すでに中西と中井は室内でトレーニング準備を始めていた。すぐにグラウンドに飛び出るかと思いきや、なかなかその場を離れない。見ていると、中西は中井に左右の目の動きについて話していた。立ったまま、黒目を左右に動かしながら何かを説明している。さらに股関節を中心に、中井の関節の動きを細かくチェックしていた。この準備時間ですでに30分は超えている。

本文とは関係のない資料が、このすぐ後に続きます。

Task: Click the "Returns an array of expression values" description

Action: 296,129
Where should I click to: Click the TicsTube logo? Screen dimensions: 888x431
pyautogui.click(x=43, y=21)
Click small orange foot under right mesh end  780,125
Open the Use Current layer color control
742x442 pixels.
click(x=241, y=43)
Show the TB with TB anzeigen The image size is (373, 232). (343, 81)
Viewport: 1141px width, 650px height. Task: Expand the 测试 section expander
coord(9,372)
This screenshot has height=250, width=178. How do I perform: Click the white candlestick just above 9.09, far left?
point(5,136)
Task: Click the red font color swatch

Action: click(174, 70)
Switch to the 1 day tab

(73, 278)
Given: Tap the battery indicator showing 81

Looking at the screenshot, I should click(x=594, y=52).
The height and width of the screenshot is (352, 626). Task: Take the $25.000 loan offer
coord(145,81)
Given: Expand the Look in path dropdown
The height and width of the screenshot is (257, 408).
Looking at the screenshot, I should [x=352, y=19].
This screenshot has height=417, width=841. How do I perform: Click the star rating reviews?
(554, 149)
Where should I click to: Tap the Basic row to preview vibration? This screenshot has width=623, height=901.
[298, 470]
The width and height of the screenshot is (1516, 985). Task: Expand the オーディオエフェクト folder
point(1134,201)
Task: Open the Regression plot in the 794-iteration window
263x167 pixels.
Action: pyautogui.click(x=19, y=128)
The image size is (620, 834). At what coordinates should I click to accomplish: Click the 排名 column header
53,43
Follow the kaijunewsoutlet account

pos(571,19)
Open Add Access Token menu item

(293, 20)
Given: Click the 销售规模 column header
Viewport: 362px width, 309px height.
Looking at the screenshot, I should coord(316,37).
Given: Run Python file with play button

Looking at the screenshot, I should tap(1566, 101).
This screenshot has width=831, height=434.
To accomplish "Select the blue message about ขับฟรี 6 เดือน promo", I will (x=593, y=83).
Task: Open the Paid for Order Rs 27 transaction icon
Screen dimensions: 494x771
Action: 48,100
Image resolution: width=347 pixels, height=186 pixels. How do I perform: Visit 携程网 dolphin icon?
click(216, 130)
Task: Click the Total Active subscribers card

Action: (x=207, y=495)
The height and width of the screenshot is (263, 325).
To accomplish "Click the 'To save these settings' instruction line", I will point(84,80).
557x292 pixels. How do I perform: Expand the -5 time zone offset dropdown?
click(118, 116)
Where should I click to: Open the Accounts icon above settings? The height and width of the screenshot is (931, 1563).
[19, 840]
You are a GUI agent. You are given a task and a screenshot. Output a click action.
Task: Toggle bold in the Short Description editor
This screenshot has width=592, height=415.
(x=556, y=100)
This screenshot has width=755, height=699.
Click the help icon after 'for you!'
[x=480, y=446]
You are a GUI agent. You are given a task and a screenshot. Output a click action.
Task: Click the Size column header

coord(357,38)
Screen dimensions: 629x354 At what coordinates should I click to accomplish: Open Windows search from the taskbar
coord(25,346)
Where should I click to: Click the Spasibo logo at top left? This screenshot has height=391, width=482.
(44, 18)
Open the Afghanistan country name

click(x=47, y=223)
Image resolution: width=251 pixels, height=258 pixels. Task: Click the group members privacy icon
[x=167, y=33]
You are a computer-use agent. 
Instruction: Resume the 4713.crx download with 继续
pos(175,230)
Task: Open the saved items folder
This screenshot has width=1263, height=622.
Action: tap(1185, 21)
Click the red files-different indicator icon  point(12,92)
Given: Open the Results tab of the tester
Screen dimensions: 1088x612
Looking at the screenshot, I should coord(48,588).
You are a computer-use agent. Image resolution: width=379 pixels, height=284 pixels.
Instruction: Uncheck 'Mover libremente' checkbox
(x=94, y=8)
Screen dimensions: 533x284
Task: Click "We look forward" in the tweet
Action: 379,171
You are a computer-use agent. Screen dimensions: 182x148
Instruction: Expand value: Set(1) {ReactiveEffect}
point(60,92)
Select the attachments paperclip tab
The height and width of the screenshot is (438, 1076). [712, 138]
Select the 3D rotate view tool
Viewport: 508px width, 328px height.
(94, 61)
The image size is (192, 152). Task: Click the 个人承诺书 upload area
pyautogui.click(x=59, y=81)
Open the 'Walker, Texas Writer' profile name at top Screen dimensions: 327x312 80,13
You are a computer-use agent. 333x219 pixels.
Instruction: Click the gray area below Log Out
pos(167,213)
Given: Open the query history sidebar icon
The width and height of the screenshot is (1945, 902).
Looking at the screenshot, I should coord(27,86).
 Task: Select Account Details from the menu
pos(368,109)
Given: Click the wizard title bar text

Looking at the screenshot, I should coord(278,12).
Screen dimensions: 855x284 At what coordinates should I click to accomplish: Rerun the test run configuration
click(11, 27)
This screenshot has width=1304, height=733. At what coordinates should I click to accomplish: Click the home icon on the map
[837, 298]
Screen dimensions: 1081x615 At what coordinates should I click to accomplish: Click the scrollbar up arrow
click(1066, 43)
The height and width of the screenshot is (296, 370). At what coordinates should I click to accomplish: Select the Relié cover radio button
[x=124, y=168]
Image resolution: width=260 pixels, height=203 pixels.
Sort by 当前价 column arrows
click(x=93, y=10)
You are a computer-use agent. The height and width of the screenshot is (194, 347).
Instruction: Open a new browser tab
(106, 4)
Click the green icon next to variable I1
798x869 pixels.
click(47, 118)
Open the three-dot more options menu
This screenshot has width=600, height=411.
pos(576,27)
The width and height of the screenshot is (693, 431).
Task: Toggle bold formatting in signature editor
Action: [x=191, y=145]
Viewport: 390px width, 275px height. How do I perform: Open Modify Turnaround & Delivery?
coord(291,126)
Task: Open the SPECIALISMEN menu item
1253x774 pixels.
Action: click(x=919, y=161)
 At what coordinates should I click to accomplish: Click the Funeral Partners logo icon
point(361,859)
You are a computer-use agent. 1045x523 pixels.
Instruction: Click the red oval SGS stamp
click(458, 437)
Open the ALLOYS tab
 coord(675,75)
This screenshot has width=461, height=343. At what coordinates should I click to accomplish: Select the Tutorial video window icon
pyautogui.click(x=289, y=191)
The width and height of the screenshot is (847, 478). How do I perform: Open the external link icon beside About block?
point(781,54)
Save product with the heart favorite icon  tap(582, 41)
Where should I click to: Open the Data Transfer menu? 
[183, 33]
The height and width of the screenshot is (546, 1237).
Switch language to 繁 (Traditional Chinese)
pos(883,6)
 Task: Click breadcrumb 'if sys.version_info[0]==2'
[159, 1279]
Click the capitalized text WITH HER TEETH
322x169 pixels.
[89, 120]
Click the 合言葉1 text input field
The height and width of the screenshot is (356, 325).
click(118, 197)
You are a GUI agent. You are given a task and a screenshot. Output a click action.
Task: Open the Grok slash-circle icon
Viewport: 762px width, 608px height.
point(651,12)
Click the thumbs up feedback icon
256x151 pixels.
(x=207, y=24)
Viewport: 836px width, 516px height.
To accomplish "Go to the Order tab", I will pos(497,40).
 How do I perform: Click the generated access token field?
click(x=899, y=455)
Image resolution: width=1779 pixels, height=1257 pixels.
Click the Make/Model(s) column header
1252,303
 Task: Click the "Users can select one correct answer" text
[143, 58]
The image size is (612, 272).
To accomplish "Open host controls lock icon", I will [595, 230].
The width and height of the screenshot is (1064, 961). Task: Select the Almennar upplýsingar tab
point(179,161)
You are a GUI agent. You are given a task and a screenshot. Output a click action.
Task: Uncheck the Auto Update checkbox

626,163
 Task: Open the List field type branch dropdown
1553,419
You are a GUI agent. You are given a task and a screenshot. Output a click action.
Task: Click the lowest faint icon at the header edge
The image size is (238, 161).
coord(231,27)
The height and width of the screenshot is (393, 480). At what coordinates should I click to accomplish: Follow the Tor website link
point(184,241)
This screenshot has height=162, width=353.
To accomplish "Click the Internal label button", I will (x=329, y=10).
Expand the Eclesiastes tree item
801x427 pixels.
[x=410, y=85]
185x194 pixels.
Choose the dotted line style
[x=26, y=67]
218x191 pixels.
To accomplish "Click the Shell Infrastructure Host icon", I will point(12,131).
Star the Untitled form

このときはまだ、ここからグラウンドで何が起きるか知る由もなかった。
この日は体を横方向に動かしながらボールをタッチする練習から始まった。メニューがどんどん進む中、中西は上半身と下半身の動かし方を細かく指導する。すると、時間経過とともに中井が嬉々とした声をどんどん上げていく。
「あ、テツさん少しずつ見えてきました!これか!」
それは完全に中井のなかで、何かがブレイクスルーした瞬間のように見えた。練習は続く。今度はキックのメニュー。軸足抜き、蹴り足着地のフォームでインカーブ軌道のボールを蹴り、終盤にはアウトカーブのボールも蹴り込んでいった。
ここでも中井は、何かに気づいたようだ。
「キックにも目の動きが関係しているなんて、これまでまったく気にしていなかったですよ」
すべてのトレーニングセッションが終わり、中井は確信に満ちた表情をしていた。一体、彼は何に充実を感じていたのだろうか。
技術向上に必要だった、目の動き
中井はうれしそうにしながら、自らこちらに今日の練習のキーワードを明かしてくれた。
「テーマは、目線だったんです。もちろん体の動かし方やフォームの指導もありましたが、今日はとにかく目、でした(笑)」
あの、室内で時間をかけていた目の動き。何がどう、このトレーニングに生きていたのか。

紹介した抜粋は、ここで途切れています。